Race to host 2026 World Cup begins

2016-02-29 17:47
Gianni Infantino (AP)

Zurich - Newly elected FIFA president Gianni Infantino has fired the starting pistol in the race to host the 2026 World Cup and backed the approach of the German Football Association (DFB) in investigating the award of the 2006 event.

"It is fairly urgent," Infantino said about the 2026 World Cup on Monday at FIFA headquarters, on his first day as president of the world governing body.

"We have to start the bidding process in the next months, possibly before the congress in May (in Mexico City)."

The 2026 World Cup will be awarded based on the votes of all 209 FIFA members rather than executive committee as in previous years.

The United States, Canada and Mexico have expressed an early interest in hosting the event.

Infantino began his tenure with a friendly football match for staff and famous faces such as former stars Luis Figo and Andriy Shevchenko at FIFA headquarters but immediately faces a potential challenge this week in the shape of a report into alleged corruption in Germany's successful bid for the 2006 World Cup.
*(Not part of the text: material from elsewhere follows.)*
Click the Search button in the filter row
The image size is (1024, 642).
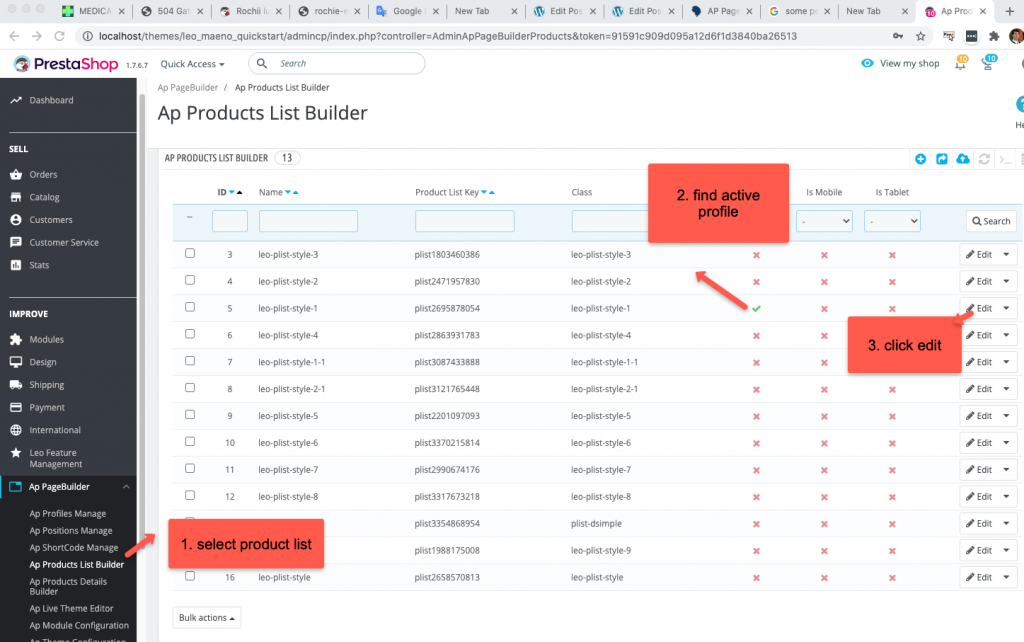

"I have complete confidence in Wolfgang Niersbach and the DFB," he said. "They have tackled the issue seriously."

Niersbach resigned as DFB president on November 9 last over the affair but has so far retained his position as an executive with FIFA and with European governing body UEFA.

"Before you speculate about anything, we have to see what comes out on Friday," Infantino said when asked if Niersbach could continue to stay in place with FIFA.

"My way of doing things is to talk not before but afterwards."

German football was rocked by allegations of vote-buying surrounding the country's successful bid to host the 2006 World Cup and the DFB appointed law firm Freshfields Bruckhaus Deringer to investigate the matter.

As part of its investigation into an alleged slush fund Freshfields is looking into a payment of €6.7 million euros from German organizers to FIFA in 2005 which was declared as money for a World Cup cultural event which never took place.

The money was instead, via FIFA, for former Adidas chief executive Robert Louis-Dreyfus who had forwarded the sum on behalf of the World Cup organizing committee to FIFA several years earlier.